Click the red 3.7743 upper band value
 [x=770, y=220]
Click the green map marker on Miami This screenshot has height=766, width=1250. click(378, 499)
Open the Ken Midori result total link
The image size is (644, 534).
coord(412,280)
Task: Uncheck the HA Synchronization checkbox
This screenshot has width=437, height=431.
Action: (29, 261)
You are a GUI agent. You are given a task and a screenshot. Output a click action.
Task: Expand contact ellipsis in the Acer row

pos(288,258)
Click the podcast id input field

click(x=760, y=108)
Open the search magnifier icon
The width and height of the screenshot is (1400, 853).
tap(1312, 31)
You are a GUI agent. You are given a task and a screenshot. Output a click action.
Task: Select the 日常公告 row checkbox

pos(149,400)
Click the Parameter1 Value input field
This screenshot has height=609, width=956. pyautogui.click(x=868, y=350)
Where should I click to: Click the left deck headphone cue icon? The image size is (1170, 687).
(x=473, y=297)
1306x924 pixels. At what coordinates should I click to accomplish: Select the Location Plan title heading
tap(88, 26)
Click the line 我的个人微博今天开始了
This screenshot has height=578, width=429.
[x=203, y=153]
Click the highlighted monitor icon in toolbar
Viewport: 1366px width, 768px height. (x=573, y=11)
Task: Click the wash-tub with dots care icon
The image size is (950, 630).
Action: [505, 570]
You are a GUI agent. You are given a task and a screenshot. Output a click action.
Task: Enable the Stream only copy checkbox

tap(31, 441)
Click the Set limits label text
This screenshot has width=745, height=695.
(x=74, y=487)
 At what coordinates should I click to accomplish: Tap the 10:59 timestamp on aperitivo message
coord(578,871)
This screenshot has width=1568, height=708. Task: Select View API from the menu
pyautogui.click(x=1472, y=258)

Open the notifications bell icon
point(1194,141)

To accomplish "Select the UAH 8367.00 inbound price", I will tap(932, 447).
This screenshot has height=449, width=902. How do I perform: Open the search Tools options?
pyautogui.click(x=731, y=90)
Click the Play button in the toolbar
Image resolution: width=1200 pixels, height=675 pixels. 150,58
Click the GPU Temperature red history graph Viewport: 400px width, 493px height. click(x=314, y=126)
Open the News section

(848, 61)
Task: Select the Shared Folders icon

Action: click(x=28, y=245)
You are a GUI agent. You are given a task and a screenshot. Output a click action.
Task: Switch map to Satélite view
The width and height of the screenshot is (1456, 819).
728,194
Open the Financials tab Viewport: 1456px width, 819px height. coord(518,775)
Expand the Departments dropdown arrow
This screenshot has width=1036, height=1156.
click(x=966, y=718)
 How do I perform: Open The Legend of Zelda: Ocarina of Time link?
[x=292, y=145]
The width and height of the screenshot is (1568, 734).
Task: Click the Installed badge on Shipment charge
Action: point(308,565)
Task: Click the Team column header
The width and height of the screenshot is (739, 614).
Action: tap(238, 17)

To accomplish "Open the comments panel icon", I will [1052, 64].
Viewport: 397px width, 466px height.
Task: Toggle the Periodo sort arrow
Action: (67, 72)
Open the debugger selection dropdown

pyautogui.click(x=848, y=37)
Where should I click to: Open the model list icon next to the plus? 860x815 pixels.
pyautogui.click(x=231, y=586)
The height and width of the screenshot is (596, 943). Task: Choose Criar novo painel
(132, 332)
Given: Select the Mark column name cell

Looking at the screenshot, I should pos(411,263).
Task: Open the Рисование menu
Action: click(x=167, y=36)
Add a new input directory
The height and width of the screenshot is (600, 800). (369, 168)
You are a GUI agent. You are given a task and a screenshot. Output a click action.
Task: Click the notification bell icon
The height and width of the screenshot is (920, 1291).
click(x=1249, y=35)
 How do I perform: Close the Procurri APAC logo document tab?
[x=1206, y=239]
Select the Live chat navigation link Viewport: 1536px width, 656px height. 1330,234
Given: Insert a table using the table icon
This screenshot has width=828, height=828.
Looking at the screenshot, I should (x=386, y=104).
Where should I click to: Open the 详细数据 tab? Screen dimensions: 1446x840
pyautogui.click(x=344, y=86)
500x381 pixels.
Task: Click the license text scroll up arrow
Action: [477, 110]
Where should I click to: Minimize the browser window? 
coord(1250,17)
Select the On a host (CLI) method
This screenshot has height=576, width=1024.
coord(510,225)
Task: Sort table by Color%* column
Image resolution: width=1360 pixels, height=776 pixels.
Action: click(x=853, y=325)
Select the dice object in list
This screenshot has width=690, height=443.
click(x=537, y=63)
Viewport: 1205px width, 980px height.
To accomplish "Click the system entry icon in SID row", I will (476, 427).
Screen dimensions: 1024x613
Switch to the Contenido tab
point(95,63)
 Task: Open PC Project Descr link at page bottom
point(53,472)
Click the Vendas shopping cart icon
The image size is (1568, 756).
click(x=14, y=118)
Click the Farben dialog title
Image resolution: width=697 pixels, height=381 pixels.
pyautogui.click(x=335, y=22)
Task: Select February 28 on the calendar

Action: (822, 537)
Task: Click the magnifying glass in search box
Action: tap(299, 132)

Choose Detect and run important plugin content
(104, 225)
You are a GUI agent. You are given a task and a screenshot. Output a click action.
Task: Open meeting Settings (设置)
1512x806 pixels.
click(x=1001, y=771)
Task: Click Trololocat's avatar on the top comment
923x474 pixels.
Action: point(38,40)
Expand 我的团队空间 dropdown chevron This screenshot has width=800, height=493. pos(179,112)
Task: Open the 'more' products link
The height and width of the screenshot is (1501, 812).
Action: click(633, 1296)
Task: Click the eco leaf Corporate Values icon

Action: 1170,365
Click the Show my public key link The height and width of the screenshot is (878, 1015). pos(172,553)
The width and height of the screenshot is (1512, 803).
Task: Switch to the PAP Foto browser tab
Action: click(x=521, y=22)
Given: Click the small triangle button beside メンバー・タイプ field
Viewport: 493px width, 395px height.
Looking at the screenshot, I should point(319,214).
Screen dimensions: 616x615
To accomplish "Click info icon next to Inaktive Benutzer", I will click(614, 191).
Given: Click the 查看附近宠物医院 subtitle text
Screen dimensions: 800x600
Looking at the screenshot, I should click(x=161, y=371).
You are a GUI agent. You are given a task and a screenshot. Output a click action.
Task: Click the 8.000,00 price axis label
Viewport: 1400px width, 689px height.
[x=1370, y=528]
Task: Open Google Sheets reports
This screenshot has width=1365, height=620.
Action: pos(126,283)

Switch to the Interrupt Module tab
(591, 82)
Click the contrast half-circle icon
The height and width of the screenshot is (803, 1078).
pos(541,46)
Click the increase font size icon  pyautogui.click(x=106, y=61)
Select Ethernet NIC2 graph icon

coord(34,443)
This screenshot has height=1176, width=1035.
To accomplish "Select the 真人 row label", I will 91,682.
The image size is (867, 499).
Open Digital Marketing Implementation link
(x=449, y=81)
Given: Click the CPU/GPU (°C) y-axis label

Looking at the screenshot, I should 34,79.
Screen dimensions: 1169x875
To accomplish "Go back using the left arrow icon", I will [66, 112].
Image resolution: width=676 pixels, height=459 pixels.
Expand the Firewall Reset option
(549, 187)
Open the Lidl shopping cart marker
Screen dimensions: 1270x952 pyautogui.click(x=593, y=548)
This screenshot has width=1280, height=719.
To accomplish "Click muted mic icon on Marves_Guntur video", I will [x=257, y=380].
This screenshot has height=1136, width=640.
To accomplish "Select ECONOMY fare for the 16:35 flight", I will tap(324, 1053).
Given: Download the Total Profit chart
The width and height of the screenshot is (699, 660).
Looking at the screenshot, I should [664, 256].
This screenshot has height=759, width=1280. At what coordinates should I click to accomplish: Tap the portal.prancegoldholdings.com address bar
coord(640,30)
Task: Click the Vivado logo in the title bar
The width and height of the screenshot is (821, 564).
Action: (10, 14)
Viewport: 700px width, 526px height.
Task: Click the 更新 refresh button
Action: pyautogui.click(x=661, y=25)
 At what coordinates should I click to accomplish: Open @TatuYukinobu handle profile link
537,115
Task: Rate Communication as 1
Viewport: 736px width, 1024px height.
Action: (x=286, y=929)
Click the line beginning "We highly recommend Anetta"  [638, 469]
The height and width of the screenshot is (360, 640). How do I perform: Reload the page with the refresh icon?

# [Directions for this task]
Leaving out every line before the one with "The width and height of the screenshot is (821, 564).", print the rest of the listing above exactly, through its final line.

# [Solution to the problem]
The width and height of the screenshot is (821, 564).
Action: (10, 14)
Viewport: 700px width, 526px height.
Task: Click the 更新 refresh button
Action: pyautogui.click(x=661, y=25)
 At what coordinates should I click to accomplish: Open @TatuYukinobu handle profile link
537,115
Task: Rate Communication as 1
Viewport: 736px width, 1024px height.
Action: (x=286, y=929)
Click the line beginning "We highly recommend Anetta"  [638, 469]
The height and width of the screenshot is (360, 640). How do I perform: Reload the page with the refresh icon?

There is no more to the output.